I remembered how a thin polite gentleman, with a tall grizzled head and a black velvet waistcoat, came into the carriage on our journey, and said a few words to me; how Madame whispered him something, and he murmured 'Oh!' very gently, with raised eyebrows, and a glance at me, and thenceforward spoke no more to me, only to Madame, and at the next station carried his hat and other travelling chattels into another carriage. Had she told him I was mad?

These horrid bars! Madame always with me! The direful hints that dropt from my uncle! My own terrific sensations!—All these evidences revolved in my brain, and presented themselves in turn like writings on a wheel of fire.

There came a knock to the door—

Oh, Meg! Was it she? No; old Wyat whispered Madame something about her room.

So Madame re-entered, with a little silver tray and flagon in her hands, and a glass. Nothing came from Uncle Silas in ungentlemanlike fashion.

'Drink, Maud,' said Madame, raising the cover, and evidently enjoying the fragrant steam.

I could not. I might have done so had I been able to swallow anything—for I was too distracted to think of Meg's warning.

Madame suddenly recollected her mistake of that evening, and tried the door; but it was duly locked. She took the key from her pocket and placed it in her breast.

'You weel 'av these rooms to yourself, ma chère. I shall sleep downstairs to-night.'

She poured out some of the hot claret into the glass abstractedly, and drank it off.

Tis very good—I drank without theenk. Bote 'tis very good. Why don't you drink some?'

'I could not', I repeated. And Madame boldly helped herself.

'Vary polite, certally, to Madame was it to send nothing at all for hair' (so she pronounced 'her'); 'bote is all same thing.' And so she ran on in her tipsy vein, which was loud and sarcastic, with a fierce laugh now and then.

Afterwards I heard that they were afraid of Madame, who was given to cross purposes, and violent in her cups. She had been noisy and quarrelsome downstairs. She was under the delusion that I was to be conveyed away that night to a remote and safe place, and she was to be handsomely compensated for services and evidence to be afterwards given. She was not to be trusted, however, with the truth. That was to be known but to three people on earth.

I never knew, but I believe that the spiced claret which Madame drank was drugged. She was a person who could, I have been told. Drink a great deal without exhibiting any change from it but an inflamed colour and furious temper. I can only state for certain what I saw, and that was, that shortly after she had finished the claret she laid down upon my bed, and, I now know, fell asleep. I then thought she was feigning sleep only, and that she was really watching me.

About an hour after this I suddenly heard a little clink in the yard beneath. I peeped out, but saw nothing. The sound was repeated, however—sometimes more frequently, sometimes at long intervals. At last, in the deep shadow next the farther wall, I thought I could discover a figure, sometimes erect, sometimes stooping and bowing toward the earth. I could see this figure only in the rudest outline mingling with the dark.

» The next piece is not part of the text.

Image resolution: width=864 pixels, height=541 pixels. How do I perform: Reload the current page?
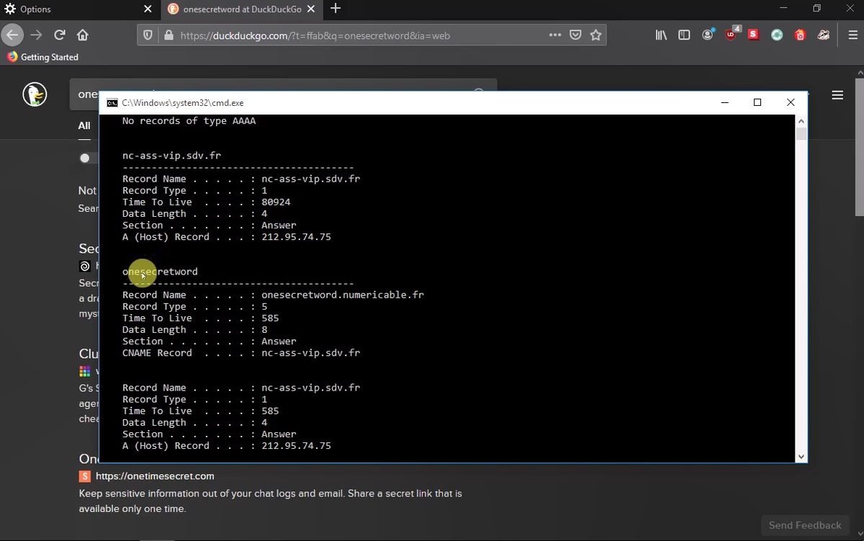coord(60,35)
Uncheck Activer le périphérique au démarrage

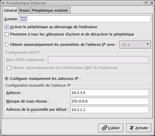pos(7,27)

Like a thunderbolt it smote my brain. 'They are making my grave!'

After the first dreadful stun I grew quite wild, and ran up and down the room wringing my hands and gasping prayers to heaven. Then a calm stole over me—such a dreadful calm as I could fancy glide over one who floated in a boat under the shadow of the 'Traitor's Gate,' leaving life and hope and trouble behind.

Shortly after there came a very low tap at my door; then another, like a tiny post-knock. I could never understand why it was I made no answer. Had I done so, and thus shown that I was awake, it might have sealed my fate. I was standing in the middle of the floor staring at the door, which I expected to see open, and admit I knew not what troop of spectres.